The Penan people are very small in stature because they evolved with the rainforest where small size gave them a survival advantage.While teaching in Brunei, Jackie noticed the plight of the Penan people and organised the marketing and selling of their handwoven products.
When she returned to New Zealand in 2015 she set up Borneo Bags to continue helping the Penan.Some of the bags are still made from the original rattan while the bulk are made from recycled pallet straps.
They are very beautiful and practical bags. If you are looking for an exciting gift for someone, please see their website. Their phone bags look very accommodating for the modern cell phone.
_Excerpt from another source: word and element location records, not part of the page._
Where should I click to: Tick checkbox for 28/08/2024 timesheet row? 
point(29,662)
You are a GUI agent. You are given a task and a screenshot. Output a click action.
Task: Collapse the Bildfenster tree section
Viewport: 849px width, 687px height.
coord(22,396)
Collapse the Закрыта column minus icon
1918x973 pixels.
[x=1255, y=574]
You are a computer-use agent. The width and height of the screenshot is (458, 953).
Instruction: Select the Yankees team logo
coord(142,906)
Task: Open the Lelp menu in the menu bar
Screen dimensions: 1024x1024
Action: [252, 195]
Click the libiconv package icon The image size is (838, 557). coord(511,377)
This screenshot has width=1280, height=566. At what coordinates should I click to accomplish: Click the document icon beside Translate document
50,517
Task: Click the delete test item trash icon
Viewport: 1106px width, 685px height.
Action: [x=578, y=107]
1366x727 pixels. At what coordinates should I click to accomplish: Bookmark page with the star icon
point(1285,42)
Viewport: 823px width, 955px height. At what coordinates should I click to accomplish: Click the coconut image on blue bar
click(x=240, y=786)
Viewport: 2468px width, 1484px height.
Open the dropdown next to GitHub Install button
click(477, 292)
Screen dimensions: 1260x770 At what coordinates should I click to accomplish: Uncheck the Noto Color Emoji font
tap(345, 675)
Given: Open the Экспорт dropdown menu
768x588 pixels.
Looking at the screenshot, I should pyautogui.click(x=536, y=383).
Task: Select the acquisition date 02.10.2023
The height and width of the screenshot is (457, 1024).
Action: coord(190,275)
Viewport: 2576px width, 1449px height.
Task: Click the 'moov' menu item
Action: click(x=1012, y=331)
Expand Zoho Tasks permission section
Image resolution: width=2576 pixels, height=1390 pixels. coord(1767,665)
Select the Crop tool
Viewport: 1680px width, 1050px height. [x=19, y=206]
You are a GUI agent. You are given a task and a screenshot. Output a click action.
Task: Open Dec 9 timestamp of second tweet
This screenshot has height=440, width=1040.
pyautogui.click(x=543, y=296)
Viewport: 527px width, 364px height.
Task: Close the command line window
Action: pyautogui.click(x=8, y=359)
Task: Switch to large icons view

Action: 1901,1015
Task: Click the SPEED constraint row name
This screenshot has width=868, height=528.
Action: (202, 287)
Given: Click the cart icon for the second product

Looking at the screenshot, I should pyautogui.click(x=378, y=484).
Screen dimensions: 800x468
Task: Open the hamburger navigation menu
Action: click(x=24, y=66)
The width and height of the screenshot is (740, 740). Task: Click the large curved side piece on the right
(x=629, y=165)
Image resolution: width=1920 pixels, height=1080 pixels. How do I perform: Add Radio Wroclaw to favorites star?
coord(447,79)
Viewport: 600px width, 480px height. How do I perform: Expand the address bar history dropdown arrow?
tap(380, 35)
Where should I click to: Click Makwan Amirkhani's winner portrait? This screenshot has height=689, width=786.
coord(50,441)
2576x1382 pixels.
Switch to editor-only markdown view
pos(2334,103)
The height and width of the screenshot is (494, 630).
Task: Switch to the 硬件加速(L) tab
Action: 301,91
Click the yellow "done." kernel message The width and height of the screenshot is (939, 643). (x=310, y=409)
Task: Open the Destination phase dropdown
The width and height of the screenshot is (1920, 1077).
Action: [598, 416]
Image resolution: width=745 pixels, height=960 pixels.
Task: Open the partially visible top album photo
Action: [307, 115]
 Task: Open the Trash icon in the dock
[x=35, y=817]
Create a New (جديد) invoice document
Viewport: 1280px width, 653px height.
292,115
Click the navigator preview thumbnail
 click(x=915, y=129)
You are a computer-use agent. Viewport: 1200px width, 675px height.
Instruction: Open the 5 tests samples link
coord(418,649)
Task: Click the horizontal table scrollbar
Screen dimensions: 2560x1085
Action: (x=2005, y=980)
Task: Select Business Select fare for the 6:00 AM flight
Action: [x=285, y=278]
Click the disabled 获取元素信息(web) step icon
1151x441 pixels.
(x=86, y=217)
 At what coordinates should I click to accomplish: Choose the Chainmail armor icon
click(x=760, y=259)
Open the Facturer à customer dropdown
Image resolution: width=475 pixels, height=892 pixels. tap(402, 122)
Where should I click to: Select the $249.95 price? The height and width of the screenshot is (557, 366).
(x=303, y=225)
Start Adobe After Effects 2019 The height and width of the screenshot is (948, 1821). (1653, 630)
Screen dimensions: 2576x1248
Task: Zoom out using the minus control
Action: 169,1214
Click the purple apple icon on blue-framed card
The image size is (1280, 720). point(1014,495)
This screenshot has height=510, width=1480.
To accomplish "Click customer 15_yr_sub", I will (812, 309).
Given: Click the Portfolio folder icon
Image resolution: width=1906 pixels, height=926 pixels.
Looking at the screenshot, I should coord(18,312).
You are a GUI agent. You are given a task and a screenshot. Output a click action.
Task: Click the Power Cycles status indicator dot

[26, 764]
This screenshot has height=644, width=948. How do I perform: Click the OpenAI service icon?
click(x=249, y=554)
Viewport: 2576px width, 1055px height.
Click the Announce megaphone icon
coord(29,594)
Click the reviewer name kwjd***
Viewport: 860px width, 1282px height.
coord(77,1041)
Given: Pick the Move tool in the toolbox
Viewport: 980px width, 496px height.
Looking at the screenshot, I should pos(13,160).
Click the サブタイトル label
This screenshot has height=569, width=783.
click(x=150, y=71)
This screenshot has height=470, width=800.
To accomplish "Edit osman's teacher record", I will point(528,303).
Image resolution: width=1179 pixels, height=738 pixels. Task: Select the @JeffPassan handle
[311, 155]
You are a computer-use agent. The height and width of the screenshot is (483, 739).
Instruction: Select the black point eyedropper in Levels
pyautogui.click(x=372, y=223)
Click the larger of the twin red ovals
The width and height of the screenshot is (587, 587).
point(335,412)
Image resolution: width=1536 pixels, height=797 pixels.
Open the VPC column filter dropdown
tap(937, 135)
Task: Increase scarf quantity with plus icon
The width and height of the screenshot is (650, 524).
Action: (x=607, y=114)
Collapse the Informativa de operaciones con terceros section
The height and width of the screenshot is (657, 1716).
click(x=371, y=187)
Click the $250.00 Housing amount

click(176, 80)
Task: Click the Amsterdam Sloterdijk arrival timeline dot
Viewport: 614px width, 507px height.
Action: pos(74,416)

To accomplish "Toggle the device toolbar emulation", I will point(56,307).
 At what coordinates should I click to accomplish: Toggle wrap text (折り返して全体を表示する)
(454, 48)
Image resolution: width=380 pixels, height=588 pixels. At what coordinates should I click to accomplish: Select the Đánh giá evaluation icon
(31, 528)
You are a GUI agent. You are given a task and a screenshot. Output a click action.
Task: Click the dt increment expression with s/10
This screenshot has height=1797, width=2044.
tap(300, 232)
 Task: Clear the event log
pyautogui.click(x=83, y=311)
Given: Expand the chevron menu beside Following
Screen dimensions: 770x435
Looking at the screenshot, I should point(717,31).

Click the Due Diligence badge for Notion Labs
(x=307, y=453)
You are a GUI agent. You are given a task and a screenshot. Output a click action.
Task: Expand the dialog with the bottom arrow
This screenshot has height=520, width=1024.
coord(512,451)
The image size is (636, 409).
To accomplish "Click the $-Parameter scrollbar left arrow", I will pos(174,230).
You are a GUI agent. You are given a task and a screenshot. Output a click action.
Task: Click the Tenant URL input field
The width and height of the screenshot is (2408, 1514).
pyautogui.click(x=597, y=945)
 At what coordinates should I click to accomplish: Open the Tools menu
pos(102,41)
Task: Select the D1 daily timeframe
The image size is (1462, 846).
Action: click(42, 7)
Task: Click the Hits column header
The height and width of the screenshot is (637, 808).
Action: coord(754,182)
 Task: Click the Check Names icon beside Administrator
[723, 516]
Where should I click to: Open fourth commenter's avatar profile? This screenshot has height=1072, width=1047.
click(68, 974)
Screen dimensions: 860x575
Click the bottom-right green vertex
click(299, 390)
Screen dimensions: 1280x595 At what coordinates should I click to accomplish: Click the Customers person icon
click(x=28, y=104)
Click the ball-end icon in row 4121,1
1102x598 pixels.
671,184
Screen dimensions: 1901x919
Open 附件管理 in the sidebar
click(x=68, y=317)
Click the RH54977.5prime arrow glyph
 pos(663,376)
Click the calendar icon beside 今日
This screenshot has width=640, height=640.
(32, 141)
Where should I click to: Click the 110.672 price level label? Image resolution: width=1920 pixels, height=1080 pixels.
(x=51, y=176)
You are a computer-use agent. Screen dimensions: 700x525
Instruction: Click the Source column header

Jackie gave us a demonstration of the Penan's blow pipe, shooting a dart (unpoisoned) into a balloon. She said it was curious that indigenous people in both Brazil and Borneo used similar hunting techniques.
Pictured is Jackie with the blow pipe and some of the bags.
November 2024
Dr Willo Steer
Willo talked about climate change from the point of view of a geologist. Are we still in the Holocene era or should we call it the Anthropogene era? Willo leads the large Geology group at the Warkworth U3A.